Stretching from the main group in a westerly direction for a distance of 30 or 40 miles is a huge dyke of white quartz with a sandstone plateau raised some 300 feet above the plain which is itself about 3,200 feet above sea level.

The inhabitants report a large lake of brackish water, from which salt can be obtained, on the north-eastern part of the mountain; while, at a day’s journey to the west, salt is also found at Karunga, and the Wadi Burka is strongly impregnated with soda.

In all the depressions sand rich in iron is met with.

In a southerly direction from Jebel Marra, there stretches a broad alluvial plain which is dotted all over with peaks of granite, giving the impression of a range of mountains, buried all but its highest points.

Inhabitants.The original tribes of the country are the Fors and the Dago; the latter ruled for centuries over the entire district from their inaccessible strongholds in Jebel Marra.
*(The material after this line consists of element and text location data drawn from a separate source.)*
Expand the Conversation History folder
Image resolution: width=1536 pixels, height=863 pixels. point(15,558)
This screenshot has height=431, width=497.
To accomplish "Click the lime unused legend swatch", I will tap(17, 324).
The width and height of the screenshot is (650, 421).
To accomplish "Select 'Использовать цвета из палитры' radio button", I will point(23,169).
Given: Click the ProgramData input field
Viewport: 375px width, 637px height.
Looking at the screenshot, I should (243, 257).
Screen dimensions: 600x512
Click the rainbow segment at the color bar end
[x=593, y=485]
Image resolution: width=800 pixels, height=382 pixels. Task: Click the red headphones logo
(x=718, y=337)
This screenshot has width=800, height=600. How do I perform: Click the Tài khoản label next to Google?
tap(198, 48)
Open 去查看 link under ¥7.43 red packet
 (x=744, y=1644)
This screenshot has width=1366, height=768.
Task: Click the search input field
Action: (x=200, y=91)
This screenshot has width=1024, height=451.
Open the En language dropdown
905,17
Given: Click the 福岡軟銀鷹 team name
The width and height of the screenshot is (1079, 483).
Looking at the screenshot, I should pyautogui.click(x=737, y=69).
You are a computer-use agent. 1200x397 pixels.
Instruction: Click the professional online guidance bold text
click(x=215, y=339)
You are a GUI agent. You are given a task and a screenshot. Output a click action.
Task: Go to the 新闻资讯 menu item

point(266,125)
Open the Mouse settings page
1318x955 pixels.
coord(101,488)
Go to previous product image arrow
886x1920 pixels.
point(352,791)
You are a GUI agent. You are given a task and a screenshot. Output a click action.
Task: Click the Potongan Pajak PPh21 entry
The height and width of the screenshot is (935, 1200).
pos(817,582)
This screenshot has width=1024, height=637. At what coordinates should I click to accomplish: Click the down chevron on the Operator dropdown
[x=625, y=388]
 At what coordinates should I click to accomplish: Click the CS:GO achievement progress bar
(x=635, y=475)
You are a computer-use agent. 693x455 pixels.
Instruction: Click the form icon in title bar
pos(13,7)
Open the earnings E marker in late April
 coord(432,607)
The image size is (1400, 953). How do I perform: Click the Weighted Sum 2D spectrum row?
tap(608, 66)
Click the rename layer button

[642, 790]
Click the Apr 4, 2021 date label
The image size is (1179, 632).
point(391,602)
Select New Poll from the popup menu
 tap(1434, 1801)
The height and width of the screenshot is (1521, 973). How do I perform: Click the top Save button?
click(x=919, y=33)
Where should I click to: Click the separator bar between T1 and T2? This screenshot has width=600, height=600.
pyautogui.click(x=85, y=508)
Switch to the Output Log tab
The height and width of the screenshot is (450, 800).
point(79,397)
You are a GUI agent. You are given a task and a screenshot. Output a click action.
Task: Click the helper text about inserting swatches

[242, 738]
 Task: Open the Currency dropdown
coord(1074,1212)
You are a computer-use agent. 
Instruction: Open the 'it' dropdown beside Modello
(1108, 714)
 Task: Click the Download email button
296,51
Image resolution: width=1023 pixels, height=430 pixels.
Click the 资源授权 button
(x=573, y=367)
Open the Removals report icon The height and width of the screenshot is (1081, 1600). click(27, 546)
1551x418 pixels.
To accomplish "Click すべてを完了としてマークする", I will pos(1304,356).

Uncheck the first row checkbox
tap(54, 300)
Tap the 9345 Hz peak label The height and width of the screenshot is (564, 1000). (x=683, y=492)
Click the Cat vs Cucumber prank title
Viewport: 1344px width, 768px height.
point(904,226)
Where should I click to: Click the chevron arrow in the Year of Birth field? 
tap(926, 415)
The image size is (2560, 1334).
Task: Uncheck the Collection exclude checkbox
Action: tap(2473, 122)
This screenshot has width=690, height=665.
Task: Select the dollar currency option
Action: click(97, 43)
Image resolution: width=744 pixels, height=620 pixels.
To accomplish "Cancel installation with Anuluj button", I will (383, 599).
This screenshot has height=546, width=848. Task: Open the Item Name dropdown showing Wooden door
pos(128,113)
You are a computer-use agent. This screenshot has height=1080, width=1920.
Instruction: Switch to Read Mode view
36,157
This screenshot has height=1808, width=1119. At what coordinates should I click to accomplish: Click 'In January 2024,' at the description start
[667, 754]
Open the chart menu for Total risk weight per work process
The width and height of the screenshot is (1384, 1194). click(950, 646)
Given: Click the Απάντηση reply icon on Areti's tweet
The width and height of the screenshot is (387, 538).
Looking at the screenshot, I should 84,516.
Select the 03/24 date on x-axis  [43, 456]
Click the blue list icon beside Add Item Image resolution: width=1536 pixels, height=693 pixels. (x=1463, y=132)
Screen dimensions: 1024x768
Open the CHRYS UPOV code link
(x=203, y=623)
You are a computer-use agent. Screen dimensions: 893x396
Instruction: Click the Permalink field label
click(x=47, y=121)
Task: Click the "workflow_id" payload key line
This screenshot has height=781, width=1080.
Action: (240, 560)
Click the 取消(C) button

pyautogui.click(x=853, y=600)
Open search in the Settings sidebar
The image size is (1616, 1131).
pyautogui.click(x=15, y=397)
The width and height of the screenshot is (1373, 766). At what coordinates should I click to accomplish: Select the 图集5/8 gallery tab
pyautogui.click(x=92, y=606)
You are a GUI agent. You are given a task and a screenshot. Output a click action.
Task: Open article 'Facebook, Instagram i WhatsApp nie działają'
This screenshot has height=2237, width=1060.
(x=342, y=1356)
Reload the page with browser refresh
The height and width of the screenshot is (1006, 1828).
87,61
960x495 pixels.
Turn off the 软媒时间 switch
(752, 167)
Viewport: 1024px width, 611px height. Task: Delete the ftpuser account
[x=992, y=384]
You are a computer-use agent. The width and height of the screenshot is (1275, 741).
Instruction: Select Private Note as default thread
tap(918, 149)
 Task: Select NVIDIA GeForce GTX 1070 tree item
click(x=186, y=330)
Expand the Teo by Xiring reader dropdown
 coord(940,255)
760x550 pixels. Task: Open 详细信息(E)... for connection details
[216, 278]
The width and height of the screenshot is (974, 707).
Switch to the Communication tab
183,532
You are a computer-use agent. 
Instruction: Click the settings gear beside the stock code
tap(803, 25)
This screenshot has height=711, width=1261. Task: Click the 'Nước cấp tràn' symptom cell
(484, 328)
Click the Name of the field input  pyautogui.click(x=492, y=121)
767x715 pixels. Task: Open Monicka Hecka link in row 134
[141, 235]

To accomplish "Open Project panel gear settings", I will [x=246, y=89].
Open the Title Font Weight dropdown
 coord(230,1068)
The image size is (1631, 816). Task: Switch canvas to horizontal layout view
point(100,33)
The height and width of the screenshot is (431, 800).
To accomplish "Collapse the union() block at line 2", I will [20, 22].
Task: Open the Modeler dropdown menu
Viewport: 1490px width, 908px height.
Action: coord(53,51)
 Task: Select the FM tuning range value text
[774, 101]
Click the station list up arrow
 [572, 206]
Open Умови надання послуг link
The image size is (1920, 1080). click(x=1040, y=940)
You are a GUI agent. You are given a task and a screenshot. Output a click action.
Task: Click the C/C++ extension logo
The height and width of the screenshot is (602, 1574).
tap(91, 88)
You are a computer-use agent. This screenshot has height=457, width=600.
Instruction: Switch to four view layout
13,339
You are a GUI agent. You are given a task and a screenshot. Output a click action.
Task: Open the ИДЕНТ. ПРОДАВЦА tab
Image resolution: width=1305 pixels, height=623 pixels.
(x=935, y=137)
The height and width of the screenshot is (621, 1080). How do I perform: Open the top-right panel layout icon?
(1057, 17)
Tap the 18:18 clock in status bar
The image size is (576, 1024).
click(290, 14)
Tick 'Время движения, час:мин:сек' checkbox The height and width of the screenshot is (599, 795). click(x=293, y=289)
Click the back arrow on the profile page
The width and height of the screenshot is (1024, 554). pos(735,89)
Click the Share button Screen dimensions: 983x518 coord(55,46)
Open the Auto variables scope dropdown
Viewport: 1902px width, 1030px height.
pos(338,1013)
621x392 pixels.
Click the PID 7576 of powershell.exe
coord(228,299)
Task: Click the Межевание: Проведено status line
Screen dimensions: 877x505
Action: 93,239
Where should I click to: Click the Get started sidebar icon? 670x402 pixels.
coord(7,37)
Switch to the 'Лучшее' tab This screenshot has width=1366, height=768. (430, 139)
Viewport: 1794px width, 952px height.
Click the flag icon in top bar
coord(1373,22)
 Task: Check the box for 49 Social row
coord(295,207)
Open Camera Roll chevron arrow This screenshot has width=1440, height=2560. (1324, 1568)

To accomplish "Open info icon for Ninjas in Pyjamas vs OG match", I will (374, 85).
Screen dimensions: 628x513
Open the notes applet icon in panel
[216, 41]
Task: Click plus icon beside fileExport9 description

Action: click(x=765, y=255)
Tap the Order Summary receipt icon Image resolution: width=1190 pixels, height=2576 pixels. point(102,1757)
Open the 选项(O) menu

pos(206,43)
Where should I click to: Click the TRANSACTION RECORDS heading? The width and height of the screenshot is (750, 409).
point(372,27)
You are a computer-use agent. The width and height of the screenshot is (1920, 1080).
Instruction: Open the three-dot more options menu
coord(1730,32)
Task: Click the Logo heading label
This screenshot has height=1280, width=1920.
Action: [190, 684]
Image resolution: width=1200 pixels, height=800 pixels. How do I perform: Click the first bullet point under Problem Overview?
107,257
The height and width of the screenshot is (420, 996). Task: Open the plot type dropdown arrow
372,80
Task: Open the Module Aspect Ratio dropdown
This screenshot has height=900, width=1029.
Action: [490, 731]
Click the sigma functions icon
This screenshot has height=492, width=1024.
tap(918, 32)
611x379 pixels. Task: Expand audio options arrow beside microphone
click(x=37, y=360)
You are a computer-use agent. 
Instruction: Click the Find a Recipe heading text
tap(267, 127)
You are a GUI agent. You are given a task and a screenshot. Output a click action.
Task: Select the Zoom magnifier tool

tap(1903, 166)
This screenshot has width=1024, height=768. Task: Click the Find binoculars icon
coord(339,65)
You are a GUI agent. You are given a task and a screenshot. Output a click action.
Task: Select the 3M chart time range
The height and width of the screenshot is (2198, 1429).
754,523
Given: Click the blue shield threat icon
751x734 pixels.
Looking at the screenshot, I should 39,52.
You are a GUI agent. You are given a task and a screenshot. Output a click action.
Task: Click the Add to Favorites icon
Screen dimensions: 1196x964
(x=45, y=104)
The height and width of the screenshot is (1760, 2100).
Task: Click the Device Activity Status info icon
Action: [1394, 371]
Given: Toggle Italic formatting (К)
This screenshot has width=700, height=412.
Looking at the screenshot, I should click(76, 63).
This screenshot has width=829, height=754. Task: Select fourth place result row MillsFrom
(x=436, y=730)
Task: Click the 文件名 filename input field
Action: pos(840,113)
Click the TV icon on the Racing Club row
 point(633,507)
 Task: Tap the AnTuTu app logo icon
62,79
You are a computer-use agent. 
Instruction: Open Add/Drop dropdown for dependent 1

Tradition relates[125] that about the 14th century the Tungur Arabs, emigrating south from Tunis, scattered throughout Bornu and Wadai, and eventually readied Darfur, the first arrivals being two brothers, Ali and Ahmed, who settled with their flocks on the western slopes of Jebel Marra. Of these brothers, Ahmed, nicknamed El Makur, was destined to become the founder of a new dynasty in Darfur. He became very popular with the then king Kor who not only gave him his favourite daughter as wife, but nominated him as his successor to the throne. Accordingly on Kor’s death Ahmed succeeded to the throne of Darfur, and on the news spreading to the Tungur of Wadai and Bornu, they flocked into the country in such numbers as to partially displace the Teigo. The only small settlements now left of the former rulers are near Dara, where there is a Dago sheikh, and also at Dar Sula, a long way to the west, where there is a semi-independent ruler called “Sultan Bekhit El Dagawi.”

A regular male succession was now established and a great grandson of Ahmed’s was the celebrated Sultan Dali, who wrote the Kitab-Dali or Penal Code. Another noted Sultan was Suleiman who took the name of Solon, who being the son of an Arab mother and himself married to an Arab woman, introduced Arab blood into the Royal Family. It was through him, some 400 years ago, that the country became Moslemised, and his descendants now proudly boast of their Arab descent and quite ignore the black element which is undoubtedly there, and which may account for the bitter enmity which exists between the ruling Darfur family and the Nomad Arabs of the country. At the end of the 18th century Sultan Abdel Rahman married a Beigo girl and her son, Mohammed El Fadl, became Sultan about the beginning of the next century. The Beigo tribe, originally slaves, were from that time declared free.

DARFUR GIRL.

To turn to more recent times, Darfur has during the last 20 years been so devastated and depopulated that many formerly important tribes such as the Maharia, Nawaiba, Mahamid, Ereigat, Beni, Hussein, etc., have become so disintegrated and scattered that they now practically cease to exist as tribes and are seldom heard of.

The population of Darfur, prior to the Mahdi’s revolt, was estimated at 1,500,000. It is now probably less than half that number.